Crede davvero che Stati come Polonia o Ungheria accetteranno questa imposizione?
Stiamo a vedere. Io difendo la nostra proposta, che è stata discussa a fondo, consultando tutti, e che intellettualmente, legalmente e politicamente fa pienamente senso. E finora non abbiamo sentito nessuna proposta alternativa che risolva il problema.

Ritiene possibile che intanto, come vorrebbe l’Italia, sia possibile un nuovo meccanismo provvisorio di ridistribuzione dei migranti con chi ci sta, una «Valletta II»?
Il meccanismo cui lei allude ha retto poco, gli Stati partecipanti prima hanno detto di sì, poi uno dopo l’altro si sono sfilati. Se però ci sono margini per trovare soluzioni ad hoc per continuare a mostrare solidarietà all’Italia e a Malta, la Commissione è pronta ad aiutare. Tuttavia nessuna soluzione ad hoc sarà paragonabile a una soluzione sistemica come quella del Patto.

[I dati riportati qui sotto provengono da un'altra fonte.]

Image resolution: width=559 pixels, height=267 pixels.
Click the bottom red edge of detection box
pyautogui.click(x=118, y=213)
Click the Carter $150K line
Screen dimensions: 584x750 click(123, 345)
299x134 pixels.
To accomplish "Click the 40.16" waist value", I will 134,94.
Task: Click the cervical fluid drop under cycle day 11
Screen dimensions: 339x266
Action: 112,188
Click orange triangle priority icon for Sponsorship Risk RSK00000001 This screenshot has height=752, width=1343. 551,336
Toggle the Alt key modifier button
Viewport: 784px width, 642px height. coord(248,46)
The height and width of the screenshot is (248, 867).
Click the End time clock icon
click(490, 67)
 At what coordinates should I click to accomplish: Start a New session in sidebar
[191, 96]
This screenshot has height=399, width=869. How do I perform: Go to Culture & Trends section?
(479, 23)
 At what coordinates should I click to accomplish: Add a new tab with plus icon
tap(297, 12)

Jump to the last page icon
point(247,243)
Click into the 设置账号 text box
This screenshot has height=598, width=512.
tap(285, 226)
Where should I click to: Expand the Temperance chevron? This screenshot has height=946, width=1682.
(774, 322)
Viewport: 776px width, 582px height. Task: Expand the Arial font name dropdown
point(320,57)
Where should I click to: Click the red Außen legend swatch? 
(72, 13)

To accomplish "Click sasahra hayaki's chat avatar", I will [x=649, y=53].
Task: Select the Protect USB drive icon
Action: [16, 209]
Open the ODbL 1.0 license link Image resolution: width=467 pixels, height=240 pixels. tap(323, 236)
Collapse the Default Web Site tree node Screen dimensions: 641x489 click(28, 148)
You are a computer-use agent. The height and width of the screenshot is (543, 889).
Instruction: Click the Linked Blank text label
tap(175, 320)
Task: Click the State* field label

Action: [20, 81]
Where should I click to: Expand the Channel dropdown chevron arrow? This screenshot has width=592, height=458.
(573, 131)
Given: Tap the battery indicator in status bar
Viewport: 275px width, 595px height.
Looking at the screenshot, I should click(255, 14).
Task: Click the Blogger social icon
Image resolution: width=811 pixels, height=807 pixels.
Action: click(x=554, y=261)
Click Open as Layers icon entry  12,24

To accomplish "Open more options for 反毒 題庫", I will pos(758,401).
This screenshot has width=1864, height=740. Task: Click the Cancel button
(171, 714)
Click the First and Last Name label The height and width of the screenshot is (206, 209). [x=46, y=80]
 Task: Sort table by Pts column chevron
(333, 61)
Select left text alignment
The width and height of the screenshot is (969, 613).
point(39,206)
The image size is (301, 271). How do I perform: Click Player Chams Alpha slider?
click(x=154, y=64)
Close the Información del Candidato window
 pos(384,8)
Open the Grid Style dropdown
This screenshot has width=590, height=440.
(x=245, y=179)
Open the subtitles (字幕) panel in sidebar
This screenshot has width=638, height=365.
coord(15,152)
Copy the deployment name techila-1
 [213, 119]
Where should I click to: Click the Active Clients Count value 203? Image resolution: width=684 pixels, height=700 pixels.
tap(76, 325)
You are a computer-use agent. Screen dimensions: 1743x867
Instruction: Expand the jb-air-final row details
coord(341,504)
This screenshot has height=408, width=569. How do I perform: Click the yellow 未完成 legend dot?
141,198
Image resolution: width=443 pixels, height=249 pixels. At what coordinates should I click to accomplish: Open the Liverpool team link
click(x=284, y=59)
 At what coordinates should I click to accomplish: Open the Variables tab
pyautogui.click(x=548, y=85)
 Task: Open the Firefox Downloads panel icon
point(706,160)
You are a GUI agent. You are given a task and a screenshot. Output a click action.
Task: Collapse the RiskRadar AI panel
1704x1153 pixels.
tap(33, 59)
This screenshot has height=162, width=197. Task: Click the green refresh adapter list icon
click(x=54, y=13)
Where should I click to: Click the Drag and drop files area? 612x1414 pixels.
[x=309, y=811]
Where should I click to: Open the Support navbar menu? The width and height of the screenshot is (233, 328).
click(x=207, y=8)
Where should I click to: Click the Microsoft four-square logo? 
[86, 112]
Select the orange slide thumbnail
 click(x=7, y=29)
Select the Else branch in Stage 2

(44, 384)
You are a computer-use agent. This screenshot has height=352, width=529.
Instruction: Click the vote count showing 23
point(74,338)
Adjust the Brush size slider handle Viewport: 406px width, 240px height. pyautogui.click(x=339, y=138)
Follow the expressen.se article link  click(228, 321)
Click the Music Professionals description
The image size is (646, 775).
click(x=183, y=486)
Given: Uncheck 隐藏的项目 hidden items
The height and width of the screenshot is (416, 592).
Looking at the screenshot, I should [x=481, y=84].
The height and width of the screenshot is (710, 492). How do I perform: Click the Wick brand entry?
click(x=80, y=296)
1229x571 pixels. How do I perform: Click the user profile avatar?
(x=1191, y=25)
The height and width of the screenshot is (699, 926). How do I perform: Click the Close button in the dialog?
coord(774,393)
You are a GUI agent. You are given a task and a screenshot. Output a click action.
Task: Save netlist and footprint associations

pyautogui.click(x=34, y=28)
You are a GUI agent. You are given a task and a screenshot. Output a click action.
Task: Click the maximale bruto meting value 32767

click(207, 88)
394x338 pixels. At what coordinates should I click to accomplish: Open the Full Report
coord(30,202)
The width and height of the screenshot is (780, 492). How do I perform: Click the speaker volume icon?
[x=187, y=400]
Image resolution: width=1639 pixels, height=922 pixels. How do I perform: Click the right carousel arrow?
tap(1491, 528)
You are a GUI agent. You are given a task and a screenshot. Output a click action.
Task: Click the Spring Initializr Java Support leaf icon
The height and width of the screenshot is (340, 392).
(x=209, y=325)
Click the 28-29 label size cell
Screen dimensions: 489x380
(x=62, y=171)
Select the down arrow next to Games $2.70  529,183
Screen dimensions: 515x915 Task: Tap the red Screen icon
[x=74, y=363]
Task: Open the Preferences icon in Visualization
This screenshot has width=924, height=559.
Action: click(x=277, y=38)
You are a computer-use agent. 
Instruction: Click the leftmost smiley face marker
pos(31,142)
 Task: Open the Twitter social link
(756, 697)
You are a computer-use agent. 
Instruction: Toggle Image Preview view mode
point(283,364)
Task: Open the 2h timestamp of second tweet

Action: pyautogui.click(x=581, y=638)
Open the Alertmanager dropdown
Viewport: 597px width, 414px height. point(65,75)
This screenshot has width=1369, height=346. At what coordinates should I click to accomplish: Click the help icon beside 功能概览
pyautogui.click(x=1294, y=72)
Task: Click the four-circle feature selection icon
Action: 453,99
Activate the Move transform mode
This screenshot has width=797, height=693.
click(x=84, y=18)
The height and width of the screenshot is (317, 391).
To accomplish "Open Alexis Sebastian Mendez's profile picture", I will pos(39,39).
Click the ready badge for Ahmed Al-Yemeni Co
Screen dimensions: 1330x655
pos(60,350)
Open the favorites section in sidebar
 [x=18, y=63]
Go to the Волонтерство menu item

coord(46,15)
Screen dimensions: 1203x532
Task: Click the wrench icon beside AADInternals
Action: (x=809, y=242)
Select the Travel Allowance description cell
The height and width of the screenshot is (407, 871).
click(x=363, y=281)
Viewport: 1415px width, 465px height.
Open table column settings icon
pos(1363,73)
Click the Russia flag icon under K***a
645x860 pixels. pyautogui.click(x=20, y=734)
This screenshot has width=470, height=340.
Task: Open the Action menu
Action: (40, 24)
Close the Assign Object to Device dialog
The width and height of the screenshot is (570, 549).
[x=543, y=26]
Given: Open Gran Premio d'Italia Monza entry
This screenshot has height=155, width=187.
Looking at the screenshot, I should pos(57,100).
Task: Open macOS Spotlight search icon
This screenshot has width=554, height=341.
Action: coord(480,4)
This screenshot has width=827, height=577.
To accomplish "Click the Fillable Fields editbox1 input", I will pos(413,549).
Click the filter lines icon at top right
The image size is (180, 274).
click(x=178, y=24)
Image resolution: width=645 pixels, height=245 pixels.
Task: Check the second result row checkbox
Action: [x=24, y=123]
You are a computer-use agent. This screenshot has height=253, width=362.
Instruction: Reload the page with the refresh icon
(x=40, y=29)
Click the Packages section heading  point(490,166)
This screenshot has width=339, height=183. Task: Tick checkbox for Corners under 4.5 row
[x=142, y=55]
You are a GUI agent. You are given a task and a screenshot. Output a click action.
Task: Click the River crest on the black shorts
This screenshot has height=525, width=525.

Parliamo di pandemia. Il primo luglio entra in vigore il certificato digitale Covid in tutta l’Ue. Eppure rimangono problemi di coordinamento, ad esempio la cancelliera Merkel ha attaccato il Portogallo che ha fatto entrare turisti inglesi senza quarantena.
Il certificato digitale europeo è un enorme successo. Non ha precedenti per natura e velocità. Siamo riusciti ad armonizzare e mettere in legge le chiavi per la mobilità in tutta l’Ue. È però chiaro che l’utilizzo di questo strumento rimane nella competenza degli Stati nazionali, da Trattato Ue. Che però serva più coordinamento è chiaro a tutti, non a caso ne parlano i leader nel Consiglio Europeo.

Siamo alla fine della pandemia?
Stiamo arrivando alla fine della pandemia come la conosciamo. Ne usciamo molto più protetti, con vari vaccini disponibili e molte più conoscenze. Tuttavia non è il momento di rilassarsi, soprattutto per le varianti. Non sappiamo dove saremo a settembre. Ma gli europei possono stare tranquilli su un punto: abbiamo già comprato un numero sufficiente di dosi di richiami.